On the cloud, I unpack the received backups and restore them to Docker volumes:

#!/bin/bash
BACKUP_FILE=$(ls -t /home/insert_username/webserver_backup_*.tar.gz | head -n 1)
RESTORE_DIR="/root/restore_temp"
mkdir -p ${RESTORE_DIR}
tar xzf ${BACKUP_FILE} -C ${RESTORE_DIR}
docker run --rm -v insert_volume_id1:/data -v ${RESTORE_DIR}:/backup alpine sh -c "rm -rf /data/* && tar xzf /backup/nginx_backup.tar.gz -C /data"
docker run --rm -v insert_volume_id2:/data -v ${RESTORE_DIR}:/backup alpine sh -c "rm -rf /data/* && tar xzf /backup/html_backup.tar.gz -C /data"
rm -rf ${RESTORE_DIR}

b) Restore of WordPress Database

#!/bin/bash
DUMP_PATH=$(ls -t /home/insert_username/wordpress_db_backup_*.sql | head -n 1)
CONTAINER_DB="insert_container_name_db"
DB_USER="insert_db_user"
DB_PASS="insert_db_password"
DB_NAME="insert_db_name"

docker cp "$DUMP_PATH" "$CONTAINER_DB:/wordpress_db_backup.sql"
docker exec -i "$CONTAINER_DB" mysql -u "$DB_USER" -p"$DB_PASS" "$DB_NAME" -e "SET FOREIGN_KEY_CHECKS=0;DROP TABLE IF EXISTS wp_commentmeta, wp_comments, wp_links, wp_options, wp_postmeta, wp_posts, wp_term_relationships, wp_terms, wp_term_taxonomy, wp_usermeta, wp_users;SET FOREIGN_KEY_CHECKS=1;"
docker exec -i "$CONTAINER_DB" sh -c "mysql -u $DB_USER -p\"$DB_PASS\" $DB_NAME < /wordpress_db_backup.sql"

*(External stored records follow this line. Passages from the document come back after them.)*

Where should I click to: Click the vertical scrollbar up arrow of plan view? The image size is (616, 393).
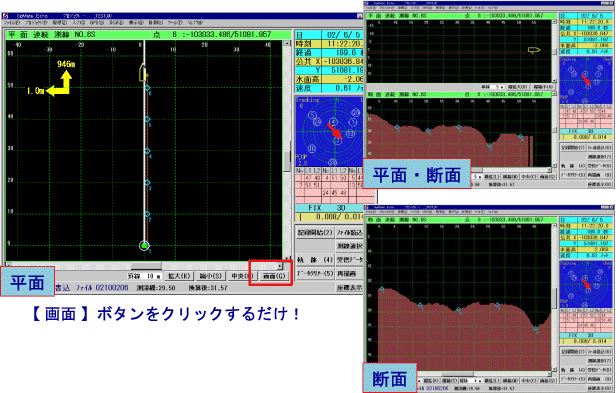pyautogui.click(x=287, y=43)
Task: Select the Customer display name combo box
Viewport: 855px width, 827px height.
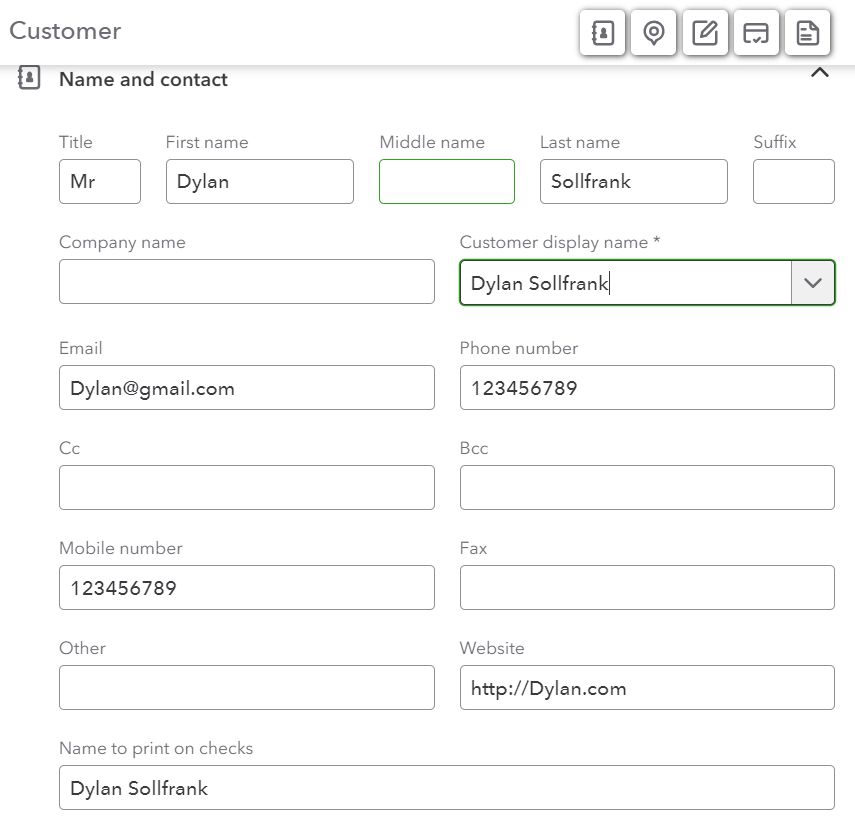Action: (x=647, y=282)
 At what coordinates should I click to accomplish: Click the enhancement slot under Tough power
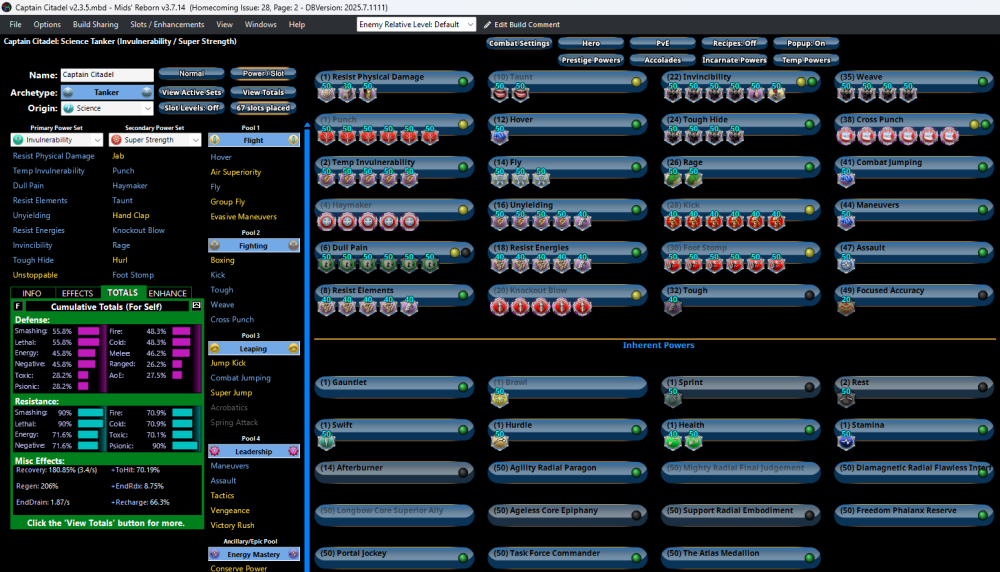[x=673, y=308]
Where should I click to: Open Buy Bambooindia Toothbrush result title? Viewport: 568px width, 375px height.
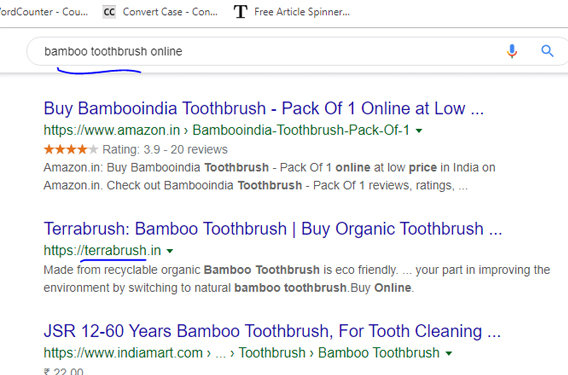point(264,108)
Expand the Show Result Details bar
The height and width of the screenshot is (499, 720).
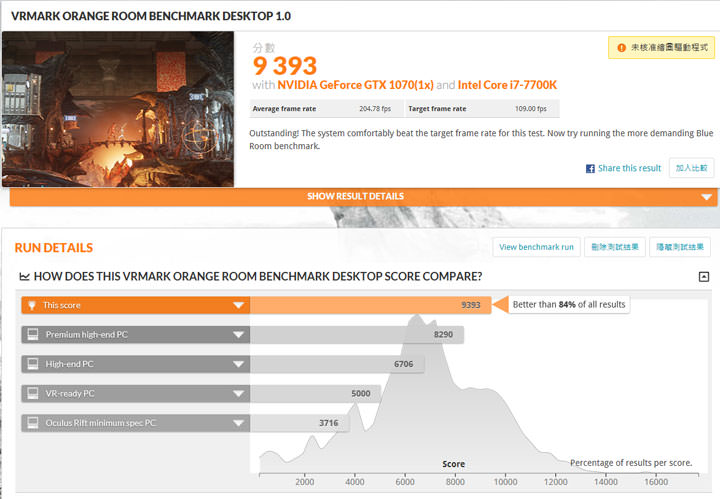(363, 197)
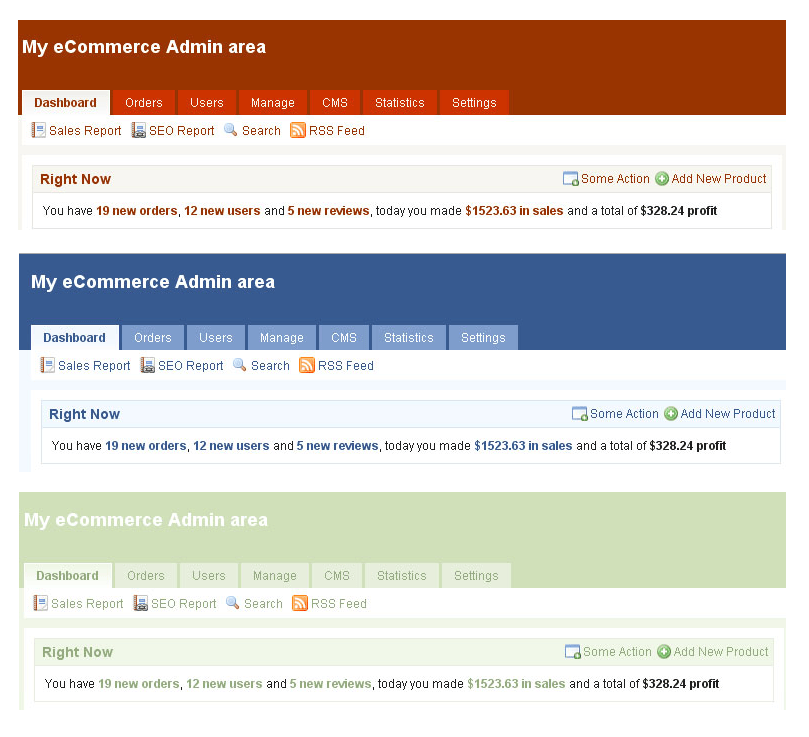This screenshot has height=737, width=809.
Task: Click the green plus Add New Product icon, blue theme
Action: coord(670,413)
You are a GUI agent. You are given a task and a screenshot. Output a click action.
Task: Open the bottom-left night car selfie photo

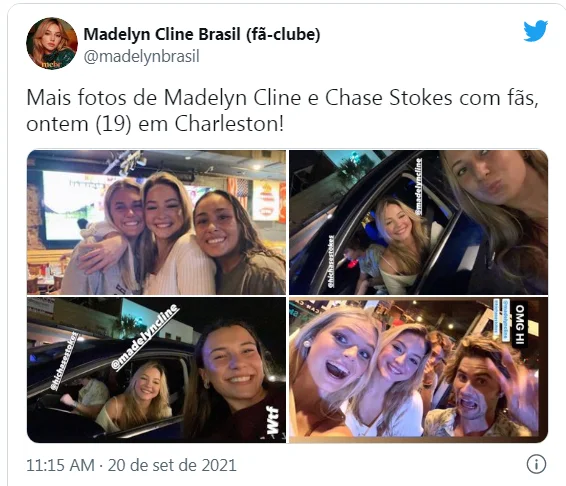click(156, 370)
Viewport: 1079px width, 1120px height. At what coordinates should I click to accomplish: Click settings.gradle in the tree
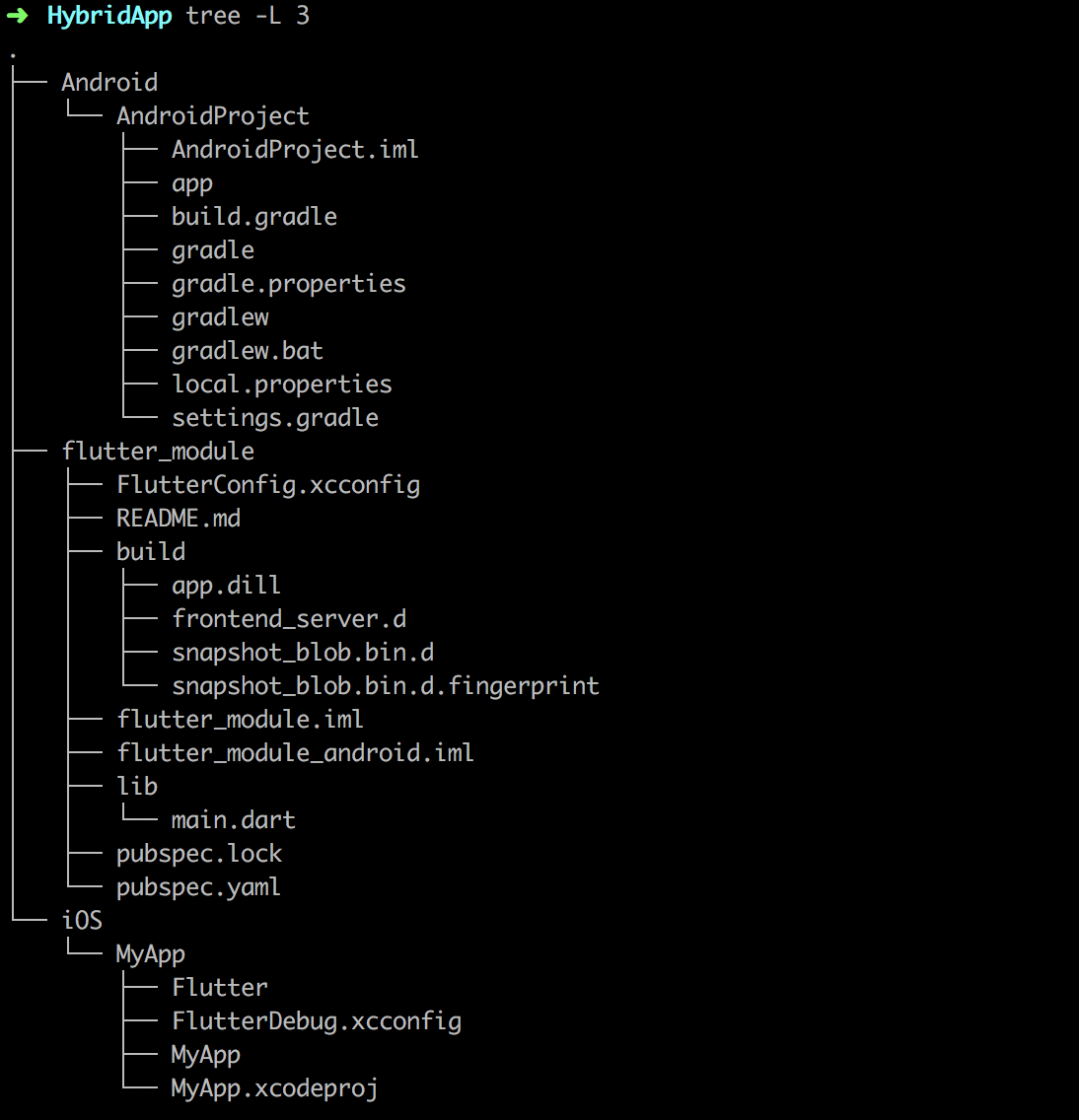(275, 418)
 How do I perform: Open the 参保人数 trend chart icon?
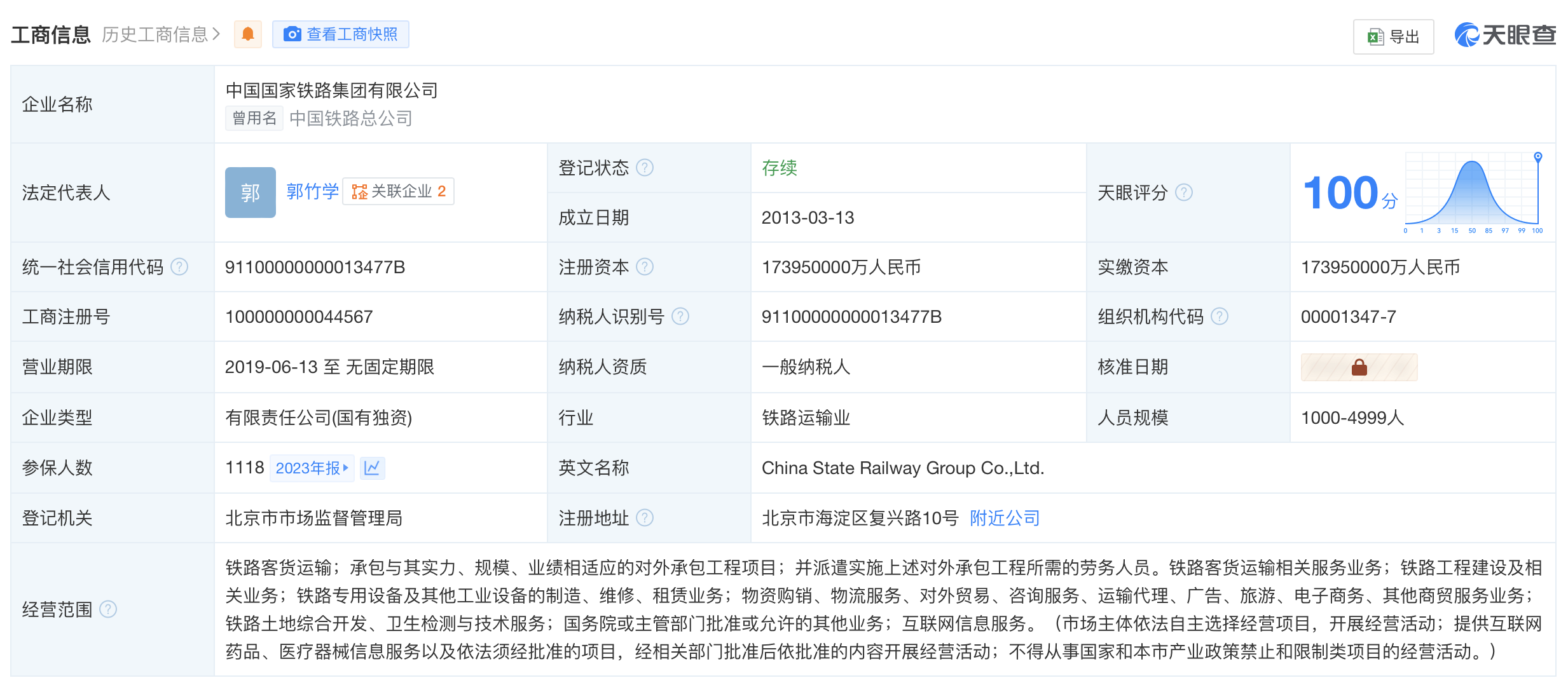coord(372,468)
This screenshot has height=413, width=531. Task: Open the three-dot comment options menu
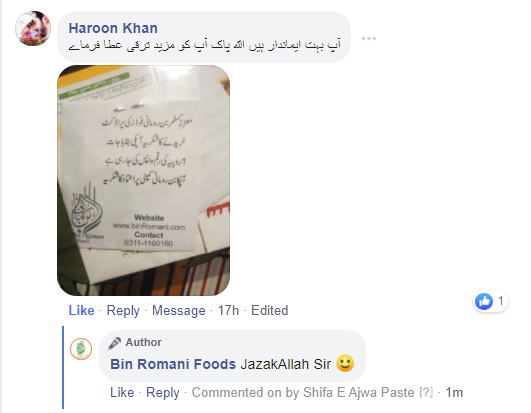tap(369, 39)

c) Automation with Cronjob on Cloud

Example of crontab:

0 5 * * * /root/scripts/restore_webserver.sh
0 6 * * * /root/scripts/restore_wordpress.sh

Cloudflare:

On both machines (Proxmox and Cloud), I activate the Cloudflare tunnel:

cloudflared service install insert_tunnel_token

Cloudflare automatically manages traffic based on the availability of the on-premises container or the cloud VM.